Черновики Иерусалима - страница 30



– Грациа, грациа! – он жадно ловил растянутым в саркастическую улыбку ртом горячий от труб воздух подвала.

Он действительно был деревянный, ростом чуть повыше моего колена. Легкая небрежность в одежде – одна штанина зеленая, другая же оторвана – подчеркивала сквозившую во всем его облике артистичность натуры. Длинный благородный нос с горбинкой и совершенно живые, хоть и полустершиеся, глаза свидетельствовали о некогда яркой индивидуальности.

– В Италии, – заявил он, сделав рукой театральный жест, не указывавший направления, но лишь подчеркивающий безнадежную удаленность предмета, – в Италии я знавал лучшие времена. Видишь эти штукенции на моих руках и ногах? О, я знавал лучшие времена! Но эти дуболомы, разбирающиеся в коммедии, как каламари в мадригалах… Тра-та-та! Но я, кажется, забыл что-то, что полагается в подобных случаях? Ну конечно! Меня зовут Эрметте Пьеротти! Слыхал? О, я знавал лучшие времена! Брызги конфетти! Звон бокалов! Пудра! Запах пота!

Кордебалет! Дрынь-дзынь! Оркестр – вдребезги… и пу-у-ублика, пу-у-ублика – в экстазе!!!

Беребенте-дереденте! Трулляля-та-та, та-та!
Сорок восемь диссидентов тянут дохлого кота!
Бодр и весел ваш Пьеротти, у него такой каприз.
Вы второго не найдете…
вы второго не найдете…

Черт, забыл рифму! Ну не стриптиз же, честное слово…

Он мрачно, насколько позволяла неизбежная улыбка, уставился на меня:

– А где же аплодисменты? Впрочем, чего там… Это так, нотабене, чушь, анданте модерато. Иногда забывается всё, до последнего романса. А этот мусор… сам-то ты хоть что-нибудь помнишь? Ты ведь был толстым ребенком?

– Разве это теперь заметно?

– Еще бы, —кивнул он. – Еще бы! Меня не проведешь. Когда-то я показывал чудеса гипноза, и сцена была усеяна спящими и храпящими. Весь мир есть сон, и люди в нем храпят, как говорила одна моя знакомая. Я читал мысли на расстоянии. Ничего интересного. Теперь, если не ошибаюсь, я оказался на дне жизни.

– Куда ты теперь? – спросил я неосторожно. – Сейчас зима, люди разлюбили комические куплеты, не хотят, чтобы их дурачили. Куда же ты?

– Попробую пока жить здесь, – мрачно ответил Пьеротти. – Дотяну до весны, собиру разные незаменимые в дороге мелочи вот из этого мусора и потопаю за кордон. Да, непременно уйду в Италию.

В то утро мне надо было обойти четыре подвала. Водянистая снежная каша чавкала под ногами, будто упиваясь моими резиновыми скороходовскими сапогами.

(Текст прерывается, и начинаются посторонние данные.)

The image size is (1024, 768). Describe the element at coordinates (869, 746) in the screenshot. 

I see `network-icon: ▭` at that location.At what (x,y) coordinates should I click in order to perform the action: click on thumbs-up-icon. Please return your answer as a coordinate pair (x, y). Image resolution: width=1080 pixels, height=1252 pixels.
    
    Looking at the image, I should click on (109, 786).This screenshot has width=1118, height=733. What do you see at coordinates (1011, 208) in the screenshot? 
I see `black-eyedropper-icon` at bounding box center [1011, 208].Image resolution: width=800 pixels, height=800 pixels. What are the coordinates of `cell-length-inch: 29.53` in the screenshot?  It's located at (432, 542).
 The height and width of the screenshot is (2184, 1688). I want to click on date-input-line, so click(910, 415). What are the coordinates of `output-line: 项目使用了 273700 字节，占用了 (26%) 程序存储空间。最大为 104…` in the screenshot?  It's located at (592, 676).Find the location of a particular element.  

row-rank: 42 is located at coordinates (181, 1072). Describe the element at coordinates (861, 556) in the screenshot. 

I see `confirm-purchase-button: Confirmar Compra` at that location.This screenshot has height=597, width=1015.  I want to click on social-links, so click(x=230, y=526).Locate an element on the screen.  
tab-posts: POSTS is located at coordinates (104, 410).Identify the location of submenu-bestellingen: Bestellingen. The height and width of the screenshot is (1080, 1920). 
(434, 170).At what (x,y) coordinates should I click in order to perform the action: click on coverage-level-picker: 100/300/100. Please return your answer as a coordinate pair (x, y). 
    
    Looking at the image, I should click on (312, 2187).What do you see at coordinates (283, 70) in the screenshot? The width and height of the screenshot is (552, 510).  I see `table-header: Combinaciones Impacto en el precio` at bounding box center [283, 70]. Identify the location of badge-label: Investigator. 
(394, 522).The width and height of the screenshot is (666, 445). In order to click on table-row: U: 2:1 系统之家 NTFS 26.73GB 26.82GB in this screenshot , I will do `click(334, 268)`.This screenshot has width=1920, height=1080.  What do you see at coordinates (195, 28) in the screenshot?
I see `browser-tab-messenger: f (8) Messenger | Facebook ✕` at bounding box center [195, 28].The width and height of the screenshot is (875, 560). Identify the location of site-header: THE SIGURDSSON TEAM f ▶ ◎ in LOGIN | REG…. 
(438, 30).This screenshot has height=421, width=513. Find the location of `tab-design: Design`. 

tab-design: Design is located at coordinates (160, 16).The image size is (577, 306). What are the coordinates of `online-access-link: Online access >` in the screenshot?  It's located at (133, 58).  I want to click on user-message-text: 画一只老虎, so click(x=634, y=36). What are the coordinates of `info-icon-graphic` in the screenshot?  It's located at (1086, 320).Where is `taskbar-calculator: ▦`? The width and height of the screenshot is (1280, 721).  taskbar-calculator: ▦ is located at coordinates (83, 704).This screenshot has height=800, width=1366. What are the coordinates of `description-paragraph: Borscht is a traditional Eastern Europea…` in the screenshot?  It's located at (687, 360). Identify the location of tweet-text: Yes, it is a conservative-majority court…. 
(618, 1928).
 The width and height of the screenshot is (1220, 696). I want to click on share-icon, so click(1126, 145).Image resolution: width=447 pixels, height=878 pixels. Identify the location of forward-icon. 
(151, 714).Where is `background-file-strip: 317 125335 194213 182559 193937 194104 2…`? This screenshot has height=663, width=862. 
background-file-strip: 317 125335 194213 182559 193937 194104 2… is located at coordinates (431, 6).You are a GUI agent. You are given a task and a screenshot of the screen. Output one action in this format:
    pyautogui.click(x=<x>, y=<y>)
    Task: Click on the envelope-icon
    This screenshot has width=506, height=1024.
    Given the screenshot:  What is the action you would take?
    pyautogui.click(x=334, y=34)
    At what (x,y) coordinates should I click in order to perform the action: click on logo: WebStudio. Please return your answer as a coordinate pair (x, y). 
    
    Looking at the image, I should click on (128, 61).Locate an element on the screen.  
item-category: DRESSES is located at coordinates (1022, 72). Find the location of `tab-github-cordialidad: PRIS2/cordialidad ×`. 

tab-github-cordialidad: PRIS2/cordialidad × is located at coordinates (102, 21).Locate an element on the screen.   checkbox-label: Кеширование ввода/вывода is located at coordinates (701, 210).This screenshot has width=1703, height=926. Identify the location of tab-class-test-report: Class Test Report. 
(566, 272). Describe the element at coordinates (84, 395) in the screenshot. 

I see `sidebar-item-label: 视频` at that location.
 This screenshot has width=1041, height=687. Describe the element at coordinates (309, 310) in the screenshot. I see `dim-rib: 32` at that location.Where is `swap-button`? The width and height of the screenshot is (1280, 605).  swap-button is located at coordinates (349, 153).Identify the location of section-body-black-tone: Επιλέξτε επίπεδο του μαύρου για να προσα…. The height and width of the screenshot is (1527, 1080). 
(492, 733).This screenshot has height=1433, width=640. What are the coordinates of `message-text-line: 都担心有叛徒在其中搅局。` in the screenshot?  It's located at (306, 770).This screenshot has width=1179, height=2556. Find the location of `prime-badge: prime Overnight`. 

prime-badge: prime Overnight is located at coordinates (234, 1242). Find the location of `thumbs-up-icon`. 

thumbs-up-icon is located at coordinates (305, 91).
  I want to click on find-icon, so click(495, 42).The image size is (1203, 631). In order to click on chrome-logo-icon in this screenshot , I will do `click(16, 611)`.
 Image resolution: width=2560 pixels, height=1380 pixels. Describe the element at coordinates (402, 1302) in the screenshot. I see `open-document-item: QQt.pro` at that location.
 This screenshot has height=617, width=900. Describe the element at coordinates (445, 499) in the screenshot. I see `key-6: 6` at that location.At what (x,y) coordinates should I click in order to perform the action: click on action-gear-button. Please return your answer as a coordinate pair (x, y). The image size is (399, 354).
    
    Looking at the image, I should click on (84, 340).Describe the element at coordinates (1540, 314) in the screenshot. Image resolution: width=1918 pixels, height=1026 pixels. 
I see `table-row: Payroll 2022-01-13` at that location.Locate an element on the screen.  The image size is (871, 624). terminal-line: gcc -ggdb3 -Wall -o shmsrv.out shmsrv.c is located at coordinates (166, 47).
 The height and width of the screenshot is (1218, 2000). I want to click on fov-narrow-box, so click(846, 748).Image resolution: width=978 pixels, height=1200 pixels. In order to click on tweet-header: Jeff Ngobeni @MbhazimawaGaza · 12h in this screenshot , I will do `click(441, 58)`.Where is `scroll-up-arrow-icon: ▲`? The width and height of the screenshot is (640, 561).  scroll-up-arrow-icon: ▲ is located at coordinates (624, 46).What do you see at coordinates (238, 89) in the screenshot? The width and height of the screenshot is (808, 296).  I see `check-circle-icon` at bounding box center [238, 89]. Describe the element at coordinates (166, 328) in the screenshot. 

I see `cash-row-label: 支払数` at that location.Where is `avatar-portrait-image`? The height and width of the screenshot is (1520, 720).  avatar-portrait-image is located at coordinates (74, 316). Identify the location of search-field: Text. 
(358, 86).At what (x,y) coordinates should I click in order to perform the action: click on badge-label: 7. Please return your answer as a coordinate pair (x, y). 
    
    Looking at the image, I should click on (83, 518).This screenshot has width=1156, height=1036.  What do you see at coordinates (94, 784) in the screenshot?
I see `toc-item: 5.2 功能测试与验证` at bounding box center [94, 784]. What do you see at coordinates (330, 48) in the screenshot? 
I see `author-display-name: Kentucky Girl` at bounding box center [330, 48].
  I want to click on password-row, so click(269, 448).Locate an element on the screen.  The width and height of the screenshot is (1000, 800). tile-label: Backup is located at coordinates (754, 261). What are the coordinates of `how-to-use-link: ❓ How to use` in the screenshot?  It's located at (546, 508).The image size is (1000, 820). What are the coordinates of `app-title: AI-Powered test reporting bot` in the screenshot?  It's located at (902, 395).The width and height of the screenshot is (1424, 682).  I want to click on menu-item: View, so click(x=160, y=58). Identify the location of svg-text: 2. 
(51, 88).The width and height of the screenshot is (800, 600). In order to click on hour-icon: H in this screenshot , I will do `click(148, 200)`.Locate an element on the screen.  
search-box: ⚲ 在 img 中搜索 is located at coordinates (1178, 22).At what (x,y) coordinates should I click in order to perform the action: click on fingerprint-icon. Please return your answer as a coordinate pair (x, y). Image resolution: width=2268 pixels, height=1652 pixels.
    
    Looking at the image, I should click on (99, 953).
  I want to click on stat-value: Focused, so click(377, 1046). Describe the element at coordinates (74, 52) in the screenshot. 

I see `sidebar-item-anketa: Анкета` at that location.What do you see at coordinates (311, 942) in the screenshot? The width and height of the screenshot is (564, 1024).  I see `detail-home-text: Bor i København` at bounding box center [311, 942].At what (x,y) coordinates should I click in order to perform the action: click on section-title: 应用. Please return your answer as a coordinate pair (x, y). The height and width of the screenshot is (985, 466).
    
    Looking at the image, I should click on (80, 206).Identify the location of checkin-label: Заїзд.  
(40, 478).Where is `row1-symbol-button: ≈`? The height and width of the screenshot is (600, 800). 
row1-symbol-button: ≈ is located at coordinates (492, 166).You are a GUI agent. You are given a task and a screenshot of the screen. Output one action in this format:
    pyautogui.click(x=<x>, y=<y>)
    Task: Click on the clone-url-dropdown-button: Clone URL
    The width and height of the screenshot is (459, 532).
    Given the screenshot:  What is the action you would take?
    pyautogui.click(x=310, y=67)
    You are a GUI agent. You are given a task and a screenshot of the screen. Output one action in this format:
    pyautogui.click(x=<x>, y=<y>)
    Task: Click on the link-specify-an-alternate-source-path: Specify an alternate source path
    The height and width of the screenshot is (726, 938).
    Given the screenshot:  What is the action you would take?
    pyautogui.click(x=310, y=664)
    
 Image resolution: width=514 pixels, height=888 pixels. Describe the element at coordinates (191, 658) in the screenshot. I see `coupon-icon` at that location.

– Не чавкай, – сказал я, думая совсем о другом. – Чавкать некрасиво, особенно в январе.

У помойки я снова увидел ее и сделал сердитое лицо. – Ты опять роешься на свалке? – (помойка – слишком грубое слово) – Мама опять будет ругаться.

Взмахнув помпоном, она запрокинула голову, глядя на меня со своих четверенек.

– Ты же тоже роешься, – заявила она.

– Я – другое дело. Я здесь работаю, – неуверенно ответил я. – Меня за это не нашлепают.

Она с сомнением поджала губы, продолжая изучать половинку расписной фарфоровой супницы.

Меня вдруг осенили идея, от которой на душе потеплело, и посреди помойки даже возник откуда ни возьмись бесподобный аромат кофе со сливками и горячих плюшек с корицей. Обонятельная галлюцинация, мне кто-то уже о таком рассказывал. Я тут же завел речь о Пьеротти.

– Понимаешь, – сказал я, – он страшно одинок, да и в подвале жить не привык. Возьми его домой! Мы выльем на него целый флакон гвоздичного одеколона.

– Ничего не выйдет, – грустно сказала она. – Выкинут. Я уже двух котят приносила. Выкинули. Если спрятать? Но у меня же ничего своего нет, а в ихнем шкафу сразу найдут. И сразу выкинут. Мама каждый день убирает.